How Better Home Loan Benefits Can Boost the Post-Pandemic Economy

In India, when traditional households think of investment, they think of real estate, gold or mutual funds. It is therefore no surprise that the real estate sector in India is expected to reach $1 trillion in market size by 2030 from $200 billion in 2021 and contribute 13% to the country’s GDP by 2020. 2025.

Given the vast potential of this sector, it makes sense for the government to encourage citizens to invest in real estate. Most potential buyers are facing financial hardship due to the pandemic, which could be significantly alleviated with higher home loan benefits, and with the 2022 budget upon us, offers the perfect opportunity.

Existing limits on home loan benefits

The Pradhan Mantri Awas Yojana (PMAY) imagined “Housing for all”. It aimed to address the urban housing shortage among economically vulnerable low- and middle-income groups and to ensure a “pucca” house for urban households by 2022. However, the pandemic has halted the achievement of this goal. In urban areas, less than 50% of homes have been sanctioned, representing 1.7 crore homes from the 2.9 crore originally committed.

Under PMAY, the Credit-Linked Subsidy Scheme (CLSS) provided home borrowers with subsidies of Rs 2.67 lakh. However, now we need better and more advantages to recreate the momentum. The National Real Estate Development Council (NAREDCO) has even called for an uncapped limit on the interest rate subsidy on home loans.

The ₹45 lakh upper limit on the home loan does not allow borrowers to claim the full ₹3.5 lakh exemption in the current home loan tax benefits. The current paradigm requires homebuyers to take out a 90% loan on a residential property

property valued at ₹45 lakh for 20 years at 9% interest rate. Only then can the new home loan borrower fully utilize the ₹3.5 lakh deduction limit.

For context, common interest rates on home loans are around 7%. And even though the size of the units according to the CLSS definition (60 sqm carpet area) is appropriate, their prices (up to Rs 45 lakh) are not feasible in most cities, mainly in metros.
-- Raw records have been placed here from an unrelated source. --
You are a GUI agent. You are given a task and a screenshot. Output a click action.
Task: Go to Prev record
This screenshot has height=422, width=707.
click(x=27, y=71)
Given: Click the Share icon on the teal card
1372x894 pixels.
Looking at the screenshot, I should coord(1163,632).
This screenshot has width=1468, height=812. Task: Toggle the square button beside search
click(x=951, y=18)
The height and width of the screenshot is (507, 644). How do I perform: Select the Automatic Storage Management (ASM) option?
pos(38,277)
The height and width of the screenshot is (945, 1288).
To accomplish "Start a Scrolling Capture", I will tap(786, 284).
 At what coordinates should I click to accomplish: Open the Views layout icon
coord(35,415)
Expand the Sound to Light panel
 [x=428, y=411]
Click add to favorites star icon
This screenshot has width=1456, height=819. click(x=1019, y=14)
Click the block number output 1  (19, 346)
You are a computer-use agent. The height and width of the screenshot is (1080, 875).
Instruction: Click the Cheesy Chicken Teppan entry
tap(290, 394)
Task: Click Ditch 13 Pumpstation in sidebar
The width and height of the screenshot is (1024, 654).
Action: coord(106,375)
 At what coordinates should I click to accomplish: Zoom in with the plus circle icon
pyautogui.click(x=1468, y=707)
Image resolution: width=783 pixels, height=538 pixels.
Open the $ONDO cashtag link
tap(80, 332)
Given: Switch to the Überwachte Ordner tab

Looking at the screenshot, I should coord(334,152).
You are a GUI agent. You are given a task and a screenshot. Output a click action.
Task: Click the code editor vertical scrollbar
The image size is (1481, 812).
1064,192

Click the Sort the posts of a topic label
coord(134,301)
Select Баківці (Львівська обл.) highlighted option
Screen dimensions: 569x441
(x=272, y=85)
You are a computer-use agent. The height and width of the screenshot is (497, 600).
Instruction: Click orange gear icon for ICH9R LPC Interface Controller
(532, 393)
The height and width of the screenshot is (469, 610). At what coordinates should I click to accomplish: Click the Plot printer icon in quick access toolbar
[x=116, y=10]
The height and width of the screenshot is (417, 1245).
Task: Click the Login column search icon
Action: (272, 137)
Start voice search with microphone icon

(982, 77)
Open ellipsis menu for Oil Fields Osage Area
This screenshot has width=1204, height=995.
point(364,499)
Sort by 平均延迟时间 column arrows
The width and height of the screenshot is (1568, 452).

Advantages and disadvantages of increasing home loan benefits

With higher benefits, more homes will become affordable and allow economically impacted buyers to make the purchase decision. Interest rate deductions on home loans and the improved PMAY, along with tax benefits, will give the sector a much-needed boost. Real estate development plays a crucial role in job creation and economic recovery. At the macro level, an increase in home buying will lead to increased demand and supply across all sectors and impact the overall workforce. A positive policy framework will only increase real estate investments in the mass segment, thereby leading to increased state and federal taxes. Recent reductions in municipal taxes and stamp duty rates in Maharashtra testify to the positive impact such measures can bring. Tax and regulatory incentives that enable real estate investment, including support measures for developments in Tier 2 and Tier 3 cities, and measures to decongest existing cities, by allowing additional benefits for developments in the regions metropolitan areas, can play a vital role in ensuring balanced growth and density.

Policy interventions to stimulate the real estate sector

In India, Tier 1 cities remain a top choice for property investors. During Covid, unsold real estate inventory fell by 7% (through March 2021) and residential sales increased by 9% compared to the

last year.

Some Tier 2 cities are also becoming very attractive, with an increasingly younger workforce brought about by WHF-led reverse migrations, which now enjoy higher wages.

These could be first-time buyers, who would invest in their hometown, better or more driven by the finance bill. Unfortunately, the process of accessing a home loan for Tier 2 cities remains cumbersome and the housing finance process needs to be further streamlined to make home loans more accessible in all cities.

The Finance Bill can also play an important role in improving NRI investment in real estate, as total remittances have been battered during Covid, and global markets have attracted investment in other classes of assets during the period of accommodative monetary policy. By encouraging NRI investment in real estate, particularly in products such as urban rental housing, investment in housing for the urban poor can be supported. NRI investment in real estate already stands at $13.3 billion and political benefits during pandemic-induced uncertainties can help increase investor attractiveness.

The government needs to realize that the lower slabs of home loan benefits (whether for PMAY or income tax slabs) may not currently do justice to the diversity of costs and regional or regional thinking. even municipal with a differentiated approach to property sizes and costs may be required. Immediate implementation of better differentiated benefits could lead to

substantial demand generation, as large numbers of people are still seated, even with the prevailing lower mortgage rates.

–Avishek Banerjee is the founder of The opinions expressed are personal.